» **Your assignment**
Whenever the word "Load" turns up in a line below, that line should be copied.

» **Records for processing**
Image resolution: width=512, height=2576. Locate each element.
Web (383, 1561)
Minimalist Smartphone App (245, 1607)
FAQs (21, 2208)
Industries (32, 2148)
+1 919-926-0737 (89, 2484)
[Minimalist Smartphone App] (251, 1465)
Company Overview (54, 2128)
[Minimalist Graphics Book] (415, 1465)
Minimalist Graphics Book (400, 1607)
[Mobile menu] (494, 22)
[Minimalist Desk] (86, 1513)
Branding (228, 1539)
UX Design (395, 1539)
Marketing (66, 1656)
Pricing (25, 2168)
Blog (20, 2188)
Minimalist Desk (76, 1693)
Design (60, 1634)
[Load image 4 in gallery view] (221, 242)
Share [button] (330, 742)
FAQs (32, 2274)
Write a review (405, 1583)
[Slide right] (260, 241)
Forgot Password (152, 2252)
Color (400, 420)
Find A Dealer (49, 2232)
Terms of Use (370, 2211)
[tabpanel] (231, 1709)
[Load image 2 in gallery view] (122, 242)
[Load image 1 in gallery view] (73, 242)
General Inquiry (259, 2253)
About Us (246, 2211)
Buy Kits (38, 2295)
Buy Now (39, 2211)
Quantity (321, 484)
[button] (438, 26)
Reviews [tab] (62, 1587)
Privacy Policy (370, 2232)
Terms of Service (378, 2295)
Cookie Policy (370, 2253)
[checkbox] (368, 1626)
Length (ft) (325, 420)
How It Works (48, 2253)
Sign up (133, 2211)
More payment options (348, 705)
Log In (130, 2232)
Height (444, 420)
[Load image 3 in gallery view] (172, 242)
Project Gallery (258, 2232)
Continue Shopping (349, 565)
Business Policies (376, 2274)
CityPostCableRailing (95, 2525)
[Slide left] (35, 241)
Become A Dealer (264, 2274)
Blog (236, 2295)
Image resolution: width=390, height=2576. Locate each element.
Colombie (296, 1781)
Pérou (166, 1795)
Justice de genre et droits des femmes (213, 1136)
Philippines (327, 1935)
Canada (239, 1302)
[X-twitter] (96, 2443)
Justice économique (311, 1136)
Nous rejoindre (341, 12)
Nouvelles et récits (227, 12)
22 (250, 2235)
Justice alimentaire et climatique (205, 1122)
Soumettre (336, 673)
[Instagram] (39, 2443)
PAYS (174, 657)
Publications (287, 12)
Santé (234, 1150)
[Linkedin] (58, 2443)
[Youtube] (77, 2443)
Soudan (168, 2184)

» **Written solution**
[Load image 4 in gallery view] (221, 242)
[Load image 2 in gallery view] (122, 242)
[Load image 1 in gallery view] (73, 242)
[Load image 3 in gallery view] (172, 242)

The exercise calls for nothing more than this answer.